Example 21 provides the one or more non-transitory computer-readable media of any of examples 15-20, where the plurality of windows is a plurality of first windows, and where the operations further include augmenting the plurality of first windows to generate a plurality of augmented windows including variations of each of the plurality of first windows.

Example 22 provides the one or more non-transitory computer-readable media of example 21, where augmenting the plurality of first windows includes applying at least one of: additive white Gaussian noise, room impulse response convolution, codec compression, and resampling.

Example 23 provides the one or more non-transitory computer-readable media of any one of examples 15-22, where the neural network is a pretrained, speaker-independent deepfake detector.

Example 24 provides the one or more non-transitory computer-readable media of any one of examples 15-23, where segmenting the one or more verified audio input signals into a plurality of windows includes sliding-window segmentation and the plurality of windows include a plurality of overlapping windows.

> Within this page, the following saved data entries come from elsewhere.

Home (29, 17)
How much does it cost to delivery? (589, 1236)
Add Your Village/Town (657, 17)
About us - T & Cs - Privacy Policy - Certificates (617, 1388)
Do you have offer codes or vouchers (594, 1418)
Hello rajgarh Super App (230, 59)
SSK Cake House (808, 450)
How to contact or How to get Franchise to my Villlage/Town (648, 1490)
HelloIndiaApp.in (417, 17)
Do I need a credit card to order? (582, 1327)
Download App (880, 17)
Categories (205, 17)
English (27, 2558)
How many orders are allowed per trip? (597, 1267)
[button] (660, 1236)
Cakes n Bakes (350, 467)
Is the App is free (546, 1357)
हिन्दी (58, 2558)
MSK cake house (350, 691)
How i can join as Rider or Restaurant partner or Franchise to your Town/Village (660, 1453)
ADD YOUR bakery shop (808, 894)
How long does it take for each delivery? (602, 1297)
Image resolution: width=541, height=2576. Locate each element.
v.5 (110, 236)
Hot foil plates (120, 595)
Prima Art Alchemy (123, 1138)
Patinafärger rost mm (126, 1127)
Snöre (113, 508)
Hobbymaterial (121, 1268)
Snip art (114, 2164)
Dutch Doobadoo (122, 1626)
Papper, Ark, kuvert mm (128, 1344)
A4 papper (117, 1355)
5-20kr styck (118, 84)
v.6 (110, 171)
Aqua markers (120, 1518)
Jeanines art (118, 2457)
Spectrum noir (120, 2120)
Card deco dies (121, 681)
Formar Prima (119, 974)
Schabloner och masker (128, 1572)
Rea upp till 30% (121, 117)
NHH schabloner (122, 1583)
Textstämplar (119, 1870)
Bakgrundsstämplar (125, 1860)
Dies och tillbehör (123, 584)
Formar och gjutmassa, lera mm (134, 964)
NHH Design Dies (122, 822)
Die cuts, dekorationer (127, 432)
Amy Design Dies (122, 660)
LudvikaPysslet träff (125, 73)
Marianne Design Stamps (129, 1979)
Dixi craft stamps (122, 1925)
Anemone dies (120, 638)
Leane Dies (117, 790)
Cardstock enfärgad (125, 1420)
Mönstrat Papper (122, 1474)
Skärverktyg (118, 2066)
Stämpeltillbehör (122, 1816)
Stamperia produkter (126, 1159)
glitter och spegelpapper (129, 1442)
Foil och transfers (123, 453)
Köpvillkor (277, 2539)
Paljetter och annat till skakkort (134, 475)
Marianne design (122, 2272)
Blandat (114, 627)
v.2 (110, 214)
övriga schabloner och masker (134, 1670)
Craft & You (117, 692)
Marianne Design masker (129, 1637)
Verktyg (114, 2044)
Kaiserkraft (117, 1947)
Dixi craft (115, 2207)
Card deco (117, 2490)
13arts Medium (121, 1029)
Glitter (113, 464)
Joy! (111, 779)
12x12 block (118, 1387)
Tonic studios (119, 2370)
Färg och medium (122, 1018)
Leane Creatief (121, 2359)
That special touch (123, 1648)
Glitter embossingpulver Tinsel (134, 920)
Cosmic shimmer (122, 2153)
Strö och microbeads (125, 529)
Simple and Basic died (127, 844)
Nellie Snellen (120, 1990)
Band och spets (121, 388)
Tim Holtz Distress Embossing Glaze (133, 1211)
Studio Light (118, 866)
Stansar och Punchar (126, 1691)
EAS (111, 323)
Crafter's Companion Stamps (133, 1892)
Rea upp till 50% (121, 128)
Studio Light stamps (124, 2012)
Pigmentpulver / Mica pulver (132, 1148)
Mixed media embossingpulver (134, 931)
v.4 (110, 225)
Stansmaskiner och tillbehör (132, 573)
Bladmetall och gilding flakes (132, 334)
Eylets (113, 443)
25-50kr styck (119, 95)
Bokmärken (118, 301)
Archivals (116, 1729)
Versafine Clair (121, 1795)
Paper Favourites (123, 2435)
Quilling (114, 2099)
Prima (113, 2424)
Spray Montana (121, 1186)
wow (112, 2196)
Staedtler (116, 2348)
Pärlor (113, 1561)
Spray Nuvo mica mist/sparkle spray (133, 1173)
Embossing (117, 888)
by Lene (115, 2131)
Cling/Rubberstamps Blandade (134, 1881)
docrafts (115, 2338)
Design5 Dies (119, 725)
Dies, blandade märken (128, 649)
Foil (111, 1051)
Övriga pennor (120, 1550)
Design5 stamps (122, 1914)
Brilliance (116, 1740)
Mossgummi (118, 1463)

Example 25 provides the one or more non-transitory computer-readable media of any one of examples 15-24, where determining the score distribution further includes determining a non-parametric estimate selected from a histogram, a kernel density estimate, or an empirical cumulative distribution function.

Example 26 provides the one or more non-transitory computer-readable media of any of examples 15-25, where the operations further include calibrating deepfake scores prior to determining that the unverified audio input signal is one of authentic or fake.

Example 27 provides the one or more non-transitory computer-readable media of any of examples 15-26, where the operations further include pre-processing the one or more verified audio input signals and the unverified audio input signal by at least one of: signal standardization, band pass filtering, amplitude normalization, random power scaling and fixed power normalization.

Example 28 provides the one or more non-transitory computer-readable media of any of examples 15-27, where generating the test score for the unverified audio input signal includes windowing the unverified audio input signal into second windows and aggregating per window test scores.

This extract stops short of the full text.